When David heard of his growing support among the elders of Israel, he sent this message to Zadok and Abiathar, the priests in Jerusalem saying,
Ask the elders of Judah, ‘Why should you be the last to bring the king back to his palace, since what is being said throughout Israel has reached the king at his quarters? You are my relatives, my own flesh and blood. So why should you be the last to bring back the king?’ And say to Amasa, ‘Are you not my own flesh and blood? May God deal with me, be it ever so severely, if you are not the commander of my army for life in place of Joab.2 Samuel 19:11-13 (NIV)
A Hard Nut to Crack
Even after gaining widespread support from the masses in the northern part of the kingdom of Israel, David had not yet won the hearts of his own tribe members as they remained inconspicuously silent. Perhaps they wanted to wait and see the direction in which the country was headed to take decisions according to the majority. The country was in a confused state after Absalom’s death, especially the tribe of Judah who had heavily backed him as the successor to the throne. Seeing the reluctance of the tribe of Judah to support one of their own, is reminiscent of Jesus’ rejection by the Nazarenes. Or maybe the Judeans were distraught by the guilt of betraying David by replacing him with his younger version.
To win over his detractors, David made the bold move of committing to replacing his nephew and his long-time confidant, Joab, with Amasa as the commander of his troops. This would have served a twofold purpose for David as he was angry at Joab for killing his son and by replacing him with the commander of Absalom, he was offering an olive branch to the tribe of Judah. Amasa was the choice made by Absalom to lead the army of Israel and putting him back in charge was a savvy political move on David’s part. It also gave him the added benefit of replacing Joab who knew all of his secrets and weaknesses.

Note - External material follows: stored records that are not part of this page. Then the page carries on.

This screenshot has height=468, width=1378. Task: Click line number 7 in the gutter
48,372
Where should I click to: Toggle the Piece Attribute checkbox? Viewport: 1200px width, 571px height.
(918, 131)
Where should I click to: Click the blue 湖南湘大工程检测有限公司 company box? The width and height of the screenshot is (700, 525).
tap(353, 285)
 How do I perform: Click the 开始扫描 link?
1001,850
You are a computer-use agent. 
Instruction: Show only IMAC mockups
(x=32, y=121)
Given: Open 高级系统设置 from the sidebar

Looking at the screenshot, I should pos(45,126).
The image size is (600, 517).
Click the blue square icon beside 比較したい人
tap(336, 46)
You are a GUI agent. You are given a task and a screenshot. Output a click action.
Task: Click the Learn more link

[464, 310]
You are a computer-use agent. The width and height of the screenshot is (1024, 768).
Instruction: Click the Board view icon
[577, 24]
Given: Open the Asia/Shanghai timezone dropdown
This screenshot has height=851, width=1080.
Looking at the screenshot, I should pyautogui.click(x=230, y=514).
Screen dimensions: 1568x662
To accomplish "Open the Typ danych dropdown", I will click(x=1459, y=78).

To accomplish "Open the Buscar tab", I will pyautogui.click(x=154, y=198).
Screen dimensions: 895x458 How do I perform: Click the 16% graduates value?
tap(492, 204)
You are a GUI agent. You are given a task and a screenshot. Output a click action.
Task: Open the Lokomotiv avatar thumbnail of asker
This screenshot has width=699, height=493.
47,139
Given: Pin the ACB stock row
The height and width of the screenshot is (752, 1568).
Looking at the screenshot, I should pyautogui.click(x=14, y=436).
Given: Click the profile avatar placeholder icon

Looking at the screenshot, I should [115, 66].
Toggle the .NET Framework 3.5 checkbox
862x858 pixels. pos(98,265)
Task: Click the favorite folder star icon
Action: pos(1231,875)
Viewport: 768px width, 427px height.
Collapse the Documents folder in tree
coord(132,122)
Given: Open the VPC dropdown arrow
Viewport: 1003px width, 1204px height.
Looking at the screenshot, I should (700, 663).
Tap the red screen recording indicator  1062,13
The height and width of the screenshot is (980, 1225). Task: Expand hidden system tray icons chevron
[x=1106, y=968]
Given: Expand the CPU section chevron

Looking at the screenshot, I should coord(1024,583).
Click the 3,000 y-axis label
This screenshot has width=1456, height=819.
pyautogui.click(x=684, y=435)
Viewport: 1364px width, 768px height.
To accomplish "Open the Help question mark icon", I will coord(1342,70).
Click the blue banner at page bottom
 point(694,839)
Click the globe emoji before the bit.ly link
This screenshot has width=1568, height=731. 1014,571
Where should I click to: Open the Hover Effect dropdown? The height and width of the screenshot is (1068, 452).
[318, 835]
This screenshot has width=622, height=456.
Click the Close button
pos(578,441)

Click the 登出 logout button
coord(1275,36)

He won over the hearts of the men of Judah so that they were all of one mind. They sent word to the king, “Return, you and all your men.” Then the king returned and went as far as the Jordan.2 Samuel 19:14-15 (NIV)
The Vultures Turned into Sheep
The men of Judah assembled at Gilgal to go and meet David across the Jordan. They were accompanied by Shimei, the Benjamite, who had with him a thousand Benjamites, among whom was Ziba, the steward of Saul’s household.
When Shimei son of Gera crossed the Jordan, he fell prostrate before the king and said to him, “May my lord not hold me guilty. Do not remember how your servant did wrong on the day my lord the king left Jerusalem. May the king put it out of his mind. For I your servant know that I have sinned, but today I have come here as the first from the tribes of Joseph to come down and meet my lord the king.” Then Abishai son of Zeruiah said, “Shouldn’t Shimei be put to death for this? He cursed the LORD’s anointed.”2 Samuel 19:18-23 (NIV)
David replied, “What does this have to do with you, you sons of Zeruiah? What right do you have to interfere? Should anyone be put to death in Israel today? Don’t I know that today I am king over Israel?” So the king said to Shimei, “You shall not die.” And the king promised him on oath.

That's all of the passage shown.